» Selected extract:
###
Improve model offloading and GPU memory management

IndigoDosSantos · Jun 8, 2024 · 53af46a · 53af46a
1 parent d8c1607
commit 53af46a
Showing 1 changed file with 6 additions and 3 deletions.
diff --git a/run.py b/run.py
@@ -79,15 +79,14 @@ def generate_images(prompt, height, width, negative_prompt, guidance_scale, num_
     # Sanitize user input prompt before using it, with a timeout of 5 seconds
     cleaned_prompt = clean_prompt_with_timeout(prompt, timeout=5)
     print("Processed prompt:", cleaned_prompt)
-
-    # Load, use, and discard the prior model
-    prior = load_model("prior")
 
     with torch.cuda.amp.autocast(dtype=dtype): 
         seed = torch.seed() if seed == -1 else seed  # Get the initial seed
         torch.manual_seed(seed)  # Apply the seed for generation
         generator = torch.Generator(device).manual_seed(seed)  # Preserve for reproducibility
 
+    # Load, use, and discard the prior model
+    prior = load_model("prior")
     prior.enable_model_cpu_offload()
###
(Dataset items)
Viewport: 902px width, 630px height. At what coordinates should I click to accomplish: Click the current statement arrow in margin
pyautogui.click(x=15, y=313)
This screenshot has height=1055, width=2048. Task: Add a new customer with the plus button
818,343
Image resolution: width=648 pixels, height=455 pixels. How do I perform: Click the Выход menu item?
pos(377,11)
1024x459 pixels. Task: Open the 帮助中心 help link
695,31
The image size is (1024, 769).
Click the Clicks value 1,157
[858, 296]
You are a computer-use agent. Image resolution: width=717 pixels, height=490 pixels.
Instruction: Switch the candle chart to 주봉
###
» To-do list:
**1.** According to the commit page, how many additions and deletions does the changed file have?
**2.** Translate this sentence from the commit page into Spanish: "Showing 1 changed file with 6 additions and 3 deletions."
**3.** Pick up the commit diff after its last line and continue it.

» Final results:
**1.** 6 additions and 3 deletions.

**2.** Se muestra 1 archivo modificado con 6 adiciones y 3 eliminaciones.

**3.**
     prior_output = prior(
         prompt=cleaned_prompt,
@@ -99,6 +98,8 @@ def generate_images(prompt, height, width, negative_prompt, guidance_scale, num_
         num_images_per_prompt=int(num_images_per_prompt),
         generator=generator,
     )
+    del prior
+    torch.cuda.empty_cache()  # Release GPU memory
 
     # Load, use, and discard the decoder model
     decoder = load_model("decoder")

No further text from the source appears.